- [Work to complete]: Write out every one of the records below word for word, changing nothing.

Entries for locating text and elements
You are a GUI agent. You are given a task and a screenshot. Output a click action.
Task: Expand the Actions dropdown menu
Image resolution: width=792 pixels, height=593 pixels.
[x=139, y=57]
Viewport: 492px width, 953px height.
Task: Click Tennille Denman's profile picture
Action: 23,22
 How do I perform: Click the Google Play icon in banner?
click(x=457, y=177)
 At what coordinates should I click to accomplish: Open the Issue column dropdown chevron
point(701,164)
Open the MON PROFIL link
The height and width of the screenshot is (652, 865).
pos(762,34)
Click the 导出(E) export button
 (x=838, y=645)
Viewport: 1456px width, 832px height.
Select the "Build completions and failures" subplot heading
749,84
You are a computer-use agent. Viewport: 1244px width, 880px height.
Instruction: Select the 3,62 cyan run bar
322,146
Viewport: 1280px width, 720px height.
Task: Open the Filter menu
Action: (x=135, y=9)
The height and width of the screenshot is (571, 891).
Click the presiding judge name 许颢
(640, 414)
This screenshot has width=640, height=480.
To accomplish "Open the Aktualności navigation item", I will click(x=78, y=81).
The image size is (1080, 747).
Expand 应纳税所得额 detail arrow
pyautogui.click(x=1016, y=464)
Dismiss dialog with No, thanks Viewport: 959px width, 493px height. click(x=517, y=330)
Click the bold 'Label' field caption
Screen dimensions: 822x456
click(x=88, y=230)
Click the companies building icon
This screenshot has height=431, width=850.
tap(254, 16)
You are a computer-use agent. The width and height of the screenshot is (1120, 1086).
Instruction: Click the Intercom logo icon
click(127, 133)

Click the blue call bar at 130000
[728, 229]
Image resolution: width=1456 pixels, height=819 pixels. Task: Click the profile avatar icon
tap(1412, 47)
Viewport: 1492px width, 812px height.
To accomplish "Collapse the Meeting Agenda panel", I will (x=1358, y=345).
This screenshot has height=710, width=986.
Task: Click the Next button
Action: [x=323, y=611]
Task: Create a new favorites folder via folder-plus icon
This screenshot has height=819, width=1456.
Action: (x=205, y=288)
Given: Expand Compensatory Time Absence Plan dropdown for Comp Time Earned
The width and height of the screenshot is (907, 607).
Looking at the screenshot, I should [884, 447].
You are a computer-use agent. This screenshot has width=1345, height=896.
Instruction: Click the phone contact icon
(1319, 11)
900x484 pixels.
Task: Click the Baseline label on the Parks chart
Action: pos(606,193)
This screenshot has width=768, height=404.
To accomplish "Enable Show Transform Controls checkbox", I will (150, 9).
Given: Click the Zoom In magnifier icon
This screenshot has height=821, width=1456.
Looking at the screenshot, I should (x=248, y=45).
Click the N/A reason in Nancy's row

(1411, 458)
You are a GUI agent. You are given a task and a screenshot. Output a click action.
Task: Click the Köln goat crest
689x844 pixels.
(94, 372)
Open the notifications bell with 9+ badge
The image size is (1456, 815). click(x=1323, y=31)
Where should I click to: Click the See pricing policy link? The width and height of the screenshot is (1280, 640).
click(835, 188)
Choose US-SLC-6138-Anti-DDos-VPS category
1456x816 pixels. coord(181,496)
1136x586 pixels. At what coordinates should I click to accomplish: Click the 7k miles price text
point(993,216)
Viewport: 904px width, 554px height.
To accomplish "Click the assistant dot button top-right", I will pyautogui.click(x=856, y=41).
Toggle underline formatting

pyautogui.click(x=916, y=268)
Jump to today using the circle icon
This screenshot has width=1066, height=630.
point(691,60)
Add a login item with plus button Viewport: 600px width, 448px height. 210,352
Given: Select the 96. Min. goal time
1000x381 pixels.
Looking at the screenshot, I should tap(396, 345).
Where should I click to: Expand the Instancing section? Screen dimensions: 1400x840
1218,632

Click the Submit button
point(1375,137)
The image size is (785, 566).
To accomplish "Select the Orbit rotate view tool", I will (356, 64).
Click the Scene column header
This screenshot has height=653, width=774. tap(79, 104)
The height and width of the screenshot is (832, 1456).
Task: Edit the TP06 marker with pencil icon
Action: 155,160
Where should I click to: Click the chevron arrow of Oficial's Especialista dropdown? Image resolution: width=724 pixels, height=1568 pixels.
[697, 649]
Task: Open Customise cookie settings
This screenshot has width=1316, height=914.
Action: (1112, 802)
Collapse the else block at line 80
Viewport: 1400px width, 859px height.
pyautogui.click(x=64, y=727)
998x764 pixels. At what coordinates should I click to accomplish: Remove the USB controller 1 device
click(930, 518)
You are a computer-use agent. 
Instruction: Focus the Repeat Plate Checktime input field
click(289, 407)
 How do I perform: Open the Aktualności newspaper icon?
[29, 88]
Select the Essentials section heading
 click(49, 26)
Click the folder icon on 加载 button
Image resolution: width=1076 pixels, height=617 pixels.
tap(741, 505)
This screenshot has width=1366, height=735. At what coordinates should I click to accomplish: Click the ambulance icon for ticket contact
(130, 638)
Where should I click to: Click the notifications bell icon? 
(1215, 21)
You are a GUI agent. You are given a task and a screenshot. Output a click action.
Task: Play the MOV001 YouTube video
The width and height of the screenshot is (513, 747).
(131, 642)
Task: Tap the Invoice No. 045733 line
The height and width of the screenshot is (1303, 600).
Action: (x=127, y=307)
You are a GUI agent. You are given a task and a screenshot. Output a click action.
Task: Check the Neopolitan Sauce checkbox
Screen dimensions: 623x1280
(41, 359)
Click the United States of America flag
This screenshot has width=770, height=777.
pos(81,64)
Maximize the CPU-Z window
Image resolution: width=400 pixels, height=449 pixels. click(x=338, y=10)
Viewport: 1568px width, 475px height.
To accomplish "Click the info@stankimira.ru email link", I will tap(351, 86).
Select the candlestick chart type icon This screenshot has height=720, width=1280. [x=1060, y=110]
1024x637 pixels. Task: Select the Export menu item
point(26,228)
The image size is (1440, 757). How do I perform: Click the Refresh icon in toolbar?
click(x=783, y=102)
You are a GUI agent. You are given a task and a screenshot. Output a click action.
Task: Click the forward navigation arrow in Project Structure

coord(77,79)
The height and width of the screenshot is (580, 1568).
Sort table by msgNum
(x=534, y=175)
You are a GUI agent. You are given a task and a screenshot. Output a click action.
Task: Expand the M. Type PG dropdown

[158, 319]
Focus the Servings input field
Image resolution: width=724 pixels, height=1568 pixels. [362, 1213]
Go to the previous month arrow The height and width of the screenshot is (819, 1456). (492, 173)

- [Response to this task]:
You are a GUI agent. You are given a task and a screenshot. Output a click action.
Task: Expand the Actions dropdown menu
Image resolution: width=792 pixels, height=593 pixels.
[x=139, y=57]
Viewport: 492px width, 953px height.
Task: Click Tennille Denman's profile picture
Action: 23,22
 How do I perform: Click the Google Play icon in banner?
click(x=457, y=177)
 At what coordinates should I click to accomplish: Open the Issue column dropdown chevron
point(701,164)
Open the MON PROFIL link
The height and width of the screenshot is (652, 865).
pos(762,34)
Click the 导出(E) export button
 (x=838, y=645)
Viewport: 1456px width, 832px height.
Select the "Build completions and failures" subplot heading
749,84
You are a computer-use agent. Viewport: 1244px width, 880px height.
Instruction: Select the 3,62 cyan run bar
322,146
Viewport: 1280px width, 720px height.
Task: Open the Filter menu
Action: (x=135, y=9)
The height and width of the screenshot is (571, 891).
Click the presiding judge name 许颢
(640, 414)
This screenshot has width=640, height=480.
To accomplish "Open the Aktualności navigation item", I will click(x=78, y=81).
The image size is (1080, 747).
Expand 应纳税所得额 detail arrow
pyautogui.click(x=1016, y=464)
Dismiss dialog with No, thanks Viewport: 959px width, 493px height. click(x=517, y=330)
Click the bold 'Label' field caption
Screen dimensions: 822x456
click(x=88, y=230)
Click the companies building icon
This screenshot has height=431, width=850.
tap(254, 16)
You are a computer-use agent. The width and height of the screenshot is (1120, 1086).
Instruction: Click the Intercom logo icon
click(127, 133)

Click the blue call bar at 130000
[728, 229]
Image resolution: width=1456 pixels, height=819 pixels. Task: Click the profile avatar icon
tap(1412, 47)
Viewport: 1492px width, 812px height.
To accomplish "Collapse the Meeting Agenda panel", I will (x=1358, y=345).
This screenshot has height=710, width=986.
Task: Click the Next button
Action: [x=323, y=611]
Task: Create a new favorites folder via folder-plus icon
This screenshot has height=819, width=1456.
Action: (x=205, y=288)
Given: Expand Compensatory Time Absence Plan dropdown for Comp Time Earned
The width and height of the screenshot is (907, 607).
Looking at the screenshot, I should [884, 447].
You are a computer-use agent. This screenshot has width=1345, height=896.
Instruction: Click the phone contact icon
(1319, 11)
900x484 pixels.
Task: Click the Baseline label on the Parks chart
Action: pos(606,193)
This screenshot has width=768, height=404.
To accomplish "Enable Show Transform Controls checkbox", I will (150, 9).
Given: Click the Zoom In magnifier icon
This screenshot has height=821, width=1456.
Looking at the screenshot, I should (x=248, y=45).
Click the N/A reason in Nancy's row

(1411, 458)
You are a GUI agent. You are given a task and a screenshot. Output a click action.
Task: Click the Köln goat crest
689x844 pixels.
(94, 372)
Open the notifications bell with 9+ badge
The image size is (1456, 815). click(x=1323, y=31)
Where should I click to: Click the See pricing policy link? The width and height of the screenshot is (1280, 640).
click(835, 188)
Choose US-SLC-6138-Anti-DDos-VPS category
1456x816 pixels. coord(181,496)
1136x586 pixels. At what coordinates should I click to accomplish: Click the 7k miles price text
point(993,216)
Viewport: 904px width, 554px height.
To accomplish "Click the assistant dot button top-right", I will pyautogui.click(x=856, y=41).
Toggle underline formatting

pyautogui.click(x=916, y=268)
Jump to today using the circle icon
This screenshot has width=1066, height=630.
point(691,60)
Add a login item with plus button Viewport: 600px width, 448px height. 210,352
Given: Select the 96. Min. goal time
1000x381 pixels.
Looking at the screenshot, I should tap(396, 345).
Where should I click to: Expand the Instancing section? Screen dimensions: 1400x840
1218,632

Click the Submit button
point(1375,137)
The image size is (785, 566).
To accomplish "Select the Orbit rotate view tool", I will (356, 64).
Click the Scene column header
This screenshot has height=653, width=774. tap(79, 104)
The height and width of the screenshot is (832, 1456).
Task: Edit the TP06 marker with pencil icon
Action: 155,160
Where should I click to: Click the chevron arrow of Oficial's Especialista dropdown? Image resolution: width=724 pixels, height=1568 pixels.
[697, 649]
Task: Open Customise cookie settings
This screenshot has width=1316, height=914.
Action: (1112, 802)
Collapse the else block at line 80
Viewport: 1400px width, 859px height.
pyautogui.click(x=64, y=727)
998x764 pixels. At what coordinates should I click to accomplish: Remove the USB controller 1 device
click(930, 518)
You are a computer-use agent. 
Instruction: Focus the Repeat Plate Checktime input field
click(289, 407)
 How do I perform: Open the Aktualności newspaper icon?
[29, 88]
Select the Essentials section heading
 click(49, 26)
Click the folder icon on 加载 button
Image resolution: width=1076 pixels, height=617 pixels.
tap(741, 505)
This screenshot has width=1366, height=735. At what coordinates should I click to accomplish: Click the ambulance icon for ticket contact
(130, 638)
Where should I click to: Click the notifications bell icon? 
(1215, 21)
You are a GUI agent. You are given a task and a screenshot. Output a click action.
Task: Play the MOV001 YouTube video
The width and height of the screenshot is (513, 747).
(131, 642)
Task: Tap the Invoice No. 045733 line
The height and width of the screenshot is (1303, 600).
Action: (x=127, y=307)
You are a GUI agent. You are given a task and a screenshot. Output a click action.
Task: Check the Neopolitan Sauce checkbox
Screen dimensions: 623x1280
(41, 359)
Click the United States of America flag
This screenshot has width=770, height=777.
pos(81,64)
Maximize the CPU-Z window
Image resolution: width=400 pixels, height=449 pixels. click(x=338, y=10)
Viewport: 1568px width, 475px height.
To accomplish "Click the info@stankimira.ru email link", I will tap(351, 86).
Select the candlestick chart type icon This screenshot has height=720, width=1280. [x=1060, y=110]
1024x637 pixels. Task: Select the Export menu item
point(26,228)
The image size is (1440, 757). How do I perform: Click the Refresh icon in toolbar?
click(x=783, y=102)
You are a GUI agent. You are given a task and a screenshot. Output a click action.
Task: Click the forward navigation arrow in Project Structure

coord(77,79)
The height and width of the screenshot is (580, 1568).
Sort table by msgNum
(x=534, y=175)
You are a GUI agent. You are given a task and a screenshot. Output a click action.
Task: Expand the M. Type PG dropdown

[158, 319]
Focus the Servings input field
Image resolution: width=724 pixels, height=1568 pixels. [362, 1213]
Go to the previous month arrow The height and width of the screenshot is (819, 1456). (492, 173)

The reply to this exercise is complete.